• Task prompt:
According to the ruminant digestion passage, what theory was the mechanistic model of the gastrointestinal tract based on?

[Opening Exercise passage section]

This thesis examines ruminant digestion, ecology, and evolution, particularly where they can improve livestock production systems. We performed an experiment that estimated ruminal in situ degradation parameter values of grass and legume forages. In one analysis, we showed the relative feed value system did not explain variation in these parameter estimates, underscoring a biological limitation of this system. In a subsequent analysis, we found that ruminal digestibility estimated from mean parameter estimates had large 95% confidence limits (81% of digestibility means), suggesting digestibility values so estimated have little meaning.

We performed another experiment that monitored concentrations of labeled forage particles within the reticulorumen. We inferred that once a particle escapes from the dorsal sac for the final time, it must escape from ventral regions soon after entry.

We also developed a mechanistic model of ruminant gastrointestinal tract function (based on chemical reactor theory) that predicted feed intake of wild and domestic ruminants precisely (generally R² > 0.9, root mean square prediction error < 1.4 kg·d ^-1). We then used this mechanistic model, along with allometric equations and the fossil record, to demonstrate the pattern of large BW within the Ruminantia is a response to nutritional resource limitations.

Our final study recapitulates key points in the ecology and evolution of wild ruminants, then discusses how these points and others presented in the thesis offer insight to improving livestock production systems.

[Closing Exercise passage section]
[Opening Recorded data section]

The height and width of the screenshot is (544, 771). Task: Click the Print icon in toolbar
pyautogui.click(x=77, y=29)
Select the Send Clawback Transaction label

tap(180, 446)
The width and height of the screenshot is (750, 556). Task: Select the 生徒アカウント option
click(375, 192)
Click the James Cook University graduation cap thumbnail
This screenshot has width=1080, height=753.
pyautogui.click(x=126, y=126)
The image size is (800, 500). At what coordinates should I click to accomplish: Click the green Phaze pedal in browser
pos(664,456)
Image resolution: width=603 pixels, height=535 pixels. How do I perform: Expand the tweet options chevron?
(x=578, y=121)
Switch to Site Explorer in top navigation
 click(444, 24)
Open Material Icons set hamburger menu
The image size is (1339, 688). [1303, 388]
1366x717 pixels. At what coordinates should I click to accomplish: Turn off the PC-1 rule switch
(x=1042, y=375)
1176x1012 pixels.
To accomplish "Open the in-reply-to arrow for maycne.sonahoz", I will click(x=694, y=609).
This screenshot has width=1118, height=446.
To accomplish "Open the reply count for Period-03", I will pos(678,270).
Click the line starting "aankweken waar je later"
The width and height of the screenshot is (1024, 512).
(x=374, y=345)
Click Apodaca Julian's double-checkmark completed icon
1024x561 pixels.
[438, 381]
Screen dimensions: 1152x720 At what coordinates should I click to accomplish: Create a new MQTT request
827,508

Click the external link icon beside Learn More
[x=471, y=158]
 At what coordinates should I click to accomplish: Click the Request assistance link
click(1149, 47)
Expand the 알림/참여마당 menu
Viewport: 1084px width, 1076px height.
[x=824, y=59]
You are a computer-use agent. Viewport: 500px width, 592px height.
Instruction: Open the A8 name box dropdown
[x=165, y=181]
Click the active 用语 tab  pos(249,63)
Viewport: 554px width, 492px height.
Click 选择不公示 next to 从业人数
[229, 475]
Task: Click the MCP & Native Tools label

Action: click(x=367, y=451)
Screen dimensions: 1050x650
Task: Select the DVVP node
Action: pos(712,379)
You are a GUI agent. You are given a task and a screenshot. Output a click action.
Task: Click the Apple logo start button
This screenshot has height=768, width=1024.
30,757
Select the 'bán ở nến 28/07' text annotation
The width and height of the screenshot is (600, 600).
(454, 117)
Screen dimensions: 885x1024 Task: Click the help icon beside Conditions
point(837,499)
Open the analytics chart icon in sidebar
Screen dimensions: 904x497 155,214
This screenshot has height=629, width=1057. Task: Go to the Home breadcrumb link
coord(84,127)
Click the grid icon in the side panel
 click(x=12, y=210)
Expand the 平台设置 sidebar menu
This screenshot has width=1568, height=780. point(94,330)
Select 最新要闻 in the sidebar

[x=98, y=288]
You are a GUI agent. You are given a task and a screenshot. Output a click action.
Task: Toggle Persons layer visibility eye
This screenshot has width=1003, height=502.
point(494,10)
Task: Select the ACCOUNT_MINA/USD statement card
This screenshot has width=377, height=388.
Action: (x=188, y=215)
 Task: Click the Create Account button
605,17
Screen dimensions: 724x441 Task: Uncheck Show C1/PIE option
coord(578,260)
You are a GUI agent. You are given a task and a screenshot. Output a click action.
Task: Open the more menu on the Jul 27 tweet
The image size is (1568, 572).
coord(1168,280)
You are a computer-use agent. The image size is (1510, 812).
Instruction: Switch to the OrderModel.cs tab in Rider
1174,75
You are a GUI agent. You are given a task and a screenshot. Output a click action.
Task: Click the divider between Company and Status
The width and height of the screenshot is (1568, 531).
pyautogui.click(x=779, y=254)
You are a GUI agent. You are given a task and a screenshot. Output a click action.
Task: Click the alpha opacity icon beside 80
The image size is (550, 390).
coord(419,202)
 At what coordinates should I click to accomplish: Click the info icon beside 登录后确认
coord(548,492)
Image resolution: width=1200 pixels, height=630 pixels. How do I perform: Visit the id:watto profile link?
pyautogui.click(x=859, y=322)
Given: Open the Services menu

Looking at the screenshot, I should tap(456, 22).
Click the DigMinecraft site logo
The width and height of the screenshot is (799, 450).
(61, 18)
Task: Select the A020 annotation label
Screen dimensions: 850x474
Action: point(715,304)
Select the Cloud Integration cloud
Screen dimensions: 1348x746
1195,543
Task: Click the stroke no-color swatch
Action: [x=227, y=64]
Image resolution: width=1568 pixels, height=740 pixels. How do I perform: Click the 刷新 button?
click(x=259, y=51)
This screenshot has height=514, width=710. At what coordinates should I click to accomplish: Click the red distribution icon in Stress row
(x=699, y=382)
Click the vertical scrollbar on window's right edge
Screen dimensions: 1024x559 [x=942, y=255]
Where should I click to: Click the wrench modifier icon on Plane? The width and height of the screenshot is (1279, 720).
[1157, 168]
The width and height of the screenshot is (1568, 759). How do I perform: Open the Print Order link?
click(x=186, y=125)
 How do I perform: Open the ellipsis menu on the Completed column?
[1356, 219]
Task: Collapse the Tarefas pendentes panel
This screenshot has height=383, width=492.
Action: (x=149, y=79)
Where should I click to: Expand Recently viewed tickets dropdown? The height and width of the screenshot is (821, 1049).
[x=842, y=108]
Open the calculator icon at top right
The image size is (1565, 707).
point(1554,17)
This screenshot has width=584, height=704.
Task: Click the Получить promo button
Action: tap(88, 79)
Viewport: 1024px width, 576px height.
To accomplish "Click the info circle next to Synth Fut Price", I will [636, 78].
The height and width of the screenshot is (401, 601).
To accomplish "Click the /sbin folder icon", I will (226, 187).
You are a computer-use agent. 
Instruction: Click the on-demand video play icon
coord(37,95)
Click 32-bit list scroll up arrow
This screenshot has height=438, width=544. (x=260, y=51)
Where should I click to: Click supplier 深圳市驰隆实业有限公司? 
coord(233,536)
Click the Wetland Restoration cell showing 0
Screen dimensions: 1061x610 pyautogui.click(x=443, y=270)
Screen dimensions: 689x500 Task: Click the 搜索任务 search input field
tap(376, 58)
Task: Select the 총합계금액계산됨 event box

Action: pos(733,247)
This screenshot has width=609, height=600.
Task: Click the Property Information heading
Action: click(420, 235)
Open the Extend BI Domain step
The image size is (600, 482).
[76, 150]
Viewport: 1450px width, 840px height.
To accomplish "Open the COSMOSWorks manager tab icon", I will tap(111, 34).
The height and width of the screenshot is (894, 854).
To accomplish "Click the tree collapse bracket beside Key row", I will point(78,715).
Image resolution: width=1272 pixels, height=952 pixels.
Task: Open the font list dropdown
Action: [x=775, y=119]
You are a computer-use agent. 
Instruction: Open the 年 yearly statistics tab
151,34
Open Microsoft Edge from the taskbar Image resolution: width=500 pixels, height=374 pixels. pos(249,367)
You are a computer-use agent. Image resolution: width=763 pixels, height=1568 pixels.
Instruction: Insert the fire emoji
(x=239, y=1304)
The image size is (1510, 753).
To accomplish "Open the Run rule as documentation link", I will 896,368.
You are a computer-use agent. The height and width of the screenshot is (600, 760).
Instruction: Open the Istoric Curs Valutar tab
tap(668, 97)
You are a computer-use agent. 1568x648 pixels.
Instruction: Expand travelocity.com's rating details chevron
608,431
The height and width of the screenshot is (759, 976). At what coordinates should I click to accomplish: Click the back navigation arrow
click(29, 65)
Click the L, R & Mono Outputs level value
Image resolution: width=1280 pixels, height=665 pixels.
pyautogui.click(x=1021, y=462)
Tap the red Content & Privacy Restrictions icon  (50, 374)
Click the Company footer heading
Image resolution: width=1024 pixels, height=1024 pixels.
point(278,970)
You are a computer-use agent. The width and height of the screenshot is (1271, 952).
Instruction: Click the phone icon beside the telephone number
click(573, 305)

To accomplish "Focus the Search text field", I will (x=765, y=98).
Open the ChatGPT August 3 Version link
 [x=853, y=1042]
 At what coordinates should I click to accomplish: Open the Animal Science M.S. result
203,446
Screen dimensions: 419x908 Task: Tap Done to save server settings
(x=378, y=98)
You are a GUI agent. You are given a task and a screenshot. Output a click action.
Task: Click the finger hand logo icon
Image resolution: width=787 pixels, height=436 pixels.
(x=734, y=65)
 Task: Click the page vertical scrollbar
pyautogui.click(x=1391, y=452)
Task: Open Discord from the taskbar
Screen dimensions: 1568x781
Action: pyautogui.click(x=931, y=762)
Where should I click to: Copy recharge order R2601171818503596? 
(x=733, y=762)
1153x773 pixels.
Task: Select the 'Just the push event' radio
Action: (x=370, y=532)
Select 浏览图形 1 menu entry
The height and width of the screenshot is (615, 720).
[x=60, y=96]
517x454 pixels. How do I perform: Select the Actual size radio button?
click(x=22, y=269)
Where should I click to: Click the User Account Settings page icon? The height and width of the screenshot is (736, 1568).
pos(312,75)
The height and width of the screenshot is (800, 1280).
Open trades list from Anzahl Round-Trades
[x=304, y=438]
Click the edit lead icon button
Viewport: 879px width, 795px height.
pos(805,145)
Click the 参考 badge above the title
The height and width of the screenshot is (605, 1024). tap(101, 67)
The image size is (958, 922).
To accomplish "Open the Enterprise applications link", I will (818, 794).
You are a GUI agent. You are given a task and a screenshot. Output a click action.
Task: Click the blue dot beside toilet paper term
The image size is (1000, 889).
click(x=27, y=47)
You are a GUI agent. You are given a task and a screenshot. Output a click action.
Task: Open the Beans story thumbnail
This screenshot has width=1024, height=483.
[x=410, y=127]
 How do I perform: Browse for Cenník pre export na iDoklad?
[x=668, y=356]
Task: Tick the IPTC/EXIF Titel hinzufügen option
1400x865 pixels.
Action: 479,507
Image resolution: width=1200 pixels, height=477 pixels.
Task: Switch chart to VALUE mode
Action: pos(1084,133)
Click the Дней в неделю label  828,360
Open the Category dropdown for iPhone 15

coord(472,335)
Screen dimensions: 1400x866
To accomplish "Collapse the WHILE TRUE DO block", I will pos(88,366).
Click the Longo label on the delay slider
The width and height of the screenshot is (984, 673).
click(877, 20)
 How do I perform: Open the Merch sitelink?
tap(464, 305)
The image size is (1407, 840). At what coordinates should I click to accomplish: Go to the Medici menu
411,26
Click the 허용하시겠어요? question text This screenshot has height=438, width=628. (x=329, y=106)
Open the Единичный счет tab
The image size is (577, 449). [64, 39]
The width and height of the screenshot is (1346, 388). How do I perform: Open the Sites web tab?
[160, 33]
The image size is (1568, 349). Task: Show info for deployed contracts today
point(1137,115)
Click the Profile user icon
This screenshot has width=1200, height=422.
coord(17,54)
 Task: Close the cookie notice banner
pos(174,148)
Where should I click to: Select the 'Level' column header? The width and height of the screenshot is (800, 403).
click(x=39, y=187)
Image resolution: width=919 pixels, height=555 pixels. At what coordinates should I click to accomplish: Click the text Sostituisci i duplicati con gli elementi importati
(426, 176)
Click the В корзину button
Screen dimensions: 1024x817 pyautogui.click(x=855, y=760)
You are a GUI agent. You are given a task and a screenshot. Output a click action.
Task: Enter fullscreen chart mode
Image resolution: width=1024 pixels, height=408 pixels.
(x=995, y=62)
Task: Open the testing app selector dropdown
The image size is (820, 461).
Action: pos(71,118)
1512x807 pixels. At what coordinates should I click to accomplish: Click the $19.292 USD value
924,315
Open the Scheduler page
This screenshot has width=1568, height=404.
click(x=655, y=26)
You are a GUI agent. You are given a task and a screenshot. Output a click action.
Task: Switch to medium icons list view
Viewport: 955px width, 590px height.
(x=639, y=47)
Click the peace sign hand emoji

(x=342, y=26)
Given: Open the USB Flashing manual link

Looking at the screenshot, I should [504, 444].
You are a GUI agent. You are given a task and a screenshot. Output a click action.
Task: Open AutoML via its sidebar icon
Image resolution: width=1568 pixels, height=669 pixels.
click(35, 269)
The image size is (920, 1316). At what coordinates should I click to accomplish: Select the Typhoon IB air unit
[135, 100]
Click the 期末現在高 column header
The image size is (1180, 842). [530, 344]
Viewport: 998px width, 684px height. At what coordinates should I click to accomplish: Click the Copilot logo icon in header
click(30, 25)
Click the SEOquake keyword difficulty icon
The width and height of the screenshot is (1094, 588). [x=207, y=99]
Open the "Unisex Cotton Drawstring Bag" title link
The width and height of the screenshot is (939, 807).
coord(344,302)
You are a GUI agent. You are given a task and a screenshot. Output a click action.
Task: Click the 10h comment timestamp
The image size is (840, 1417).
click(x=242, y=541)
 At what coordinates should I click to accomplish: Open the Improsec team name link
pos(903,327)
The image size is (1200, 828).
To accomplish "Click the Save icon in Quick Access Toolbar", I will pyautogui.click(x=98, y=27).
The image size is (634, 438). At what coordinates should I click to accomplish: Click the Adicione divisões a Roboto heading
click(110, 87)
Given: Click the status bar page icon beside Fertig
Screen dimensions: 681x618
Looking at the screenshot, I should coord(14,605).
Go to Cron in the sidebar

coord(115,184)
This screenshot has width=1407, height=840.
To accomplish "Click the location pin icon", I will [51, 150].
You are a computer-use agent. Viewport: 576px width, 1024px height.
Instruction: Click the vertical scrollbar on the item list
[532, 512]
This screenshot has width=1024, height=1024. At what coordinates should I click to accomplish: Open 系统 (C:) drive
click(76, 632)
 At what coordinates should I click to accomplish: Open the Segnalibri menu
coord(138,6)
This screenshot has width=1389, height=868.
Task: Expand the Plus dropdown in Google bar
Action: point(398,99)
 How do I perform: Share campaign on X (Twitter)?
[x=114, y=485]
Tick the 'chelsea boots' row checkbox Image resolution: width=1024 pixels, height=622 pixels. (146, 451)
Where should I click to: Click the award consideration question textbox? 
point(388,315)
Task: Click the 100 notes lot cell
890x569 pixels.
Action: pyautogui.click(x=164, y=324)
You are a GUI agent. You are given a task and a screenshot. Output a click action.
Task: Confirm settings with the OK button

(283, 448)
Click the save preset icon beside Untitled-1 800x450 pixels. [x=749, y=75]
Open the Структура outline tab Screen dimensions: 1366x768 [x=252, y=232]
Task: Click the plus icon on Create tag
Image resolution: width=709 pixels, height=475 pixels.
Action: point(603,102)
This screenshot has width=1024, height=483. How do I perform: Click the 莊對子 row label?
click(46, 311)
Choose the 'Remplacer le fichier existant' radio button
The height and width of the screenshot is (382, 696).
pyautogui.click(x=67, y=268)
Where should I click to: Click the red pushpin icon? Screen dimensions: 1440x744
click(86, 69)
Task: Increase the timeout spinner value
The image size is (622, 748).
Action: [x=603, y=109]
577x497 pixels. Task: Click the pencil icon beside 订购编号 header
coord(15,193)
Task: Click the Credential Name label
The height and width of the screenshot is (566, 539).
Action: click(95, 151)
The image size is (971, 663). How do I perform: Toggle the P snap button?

[Closing Recorded data section]

• Reply to the exercise:
Chemical reactor theory.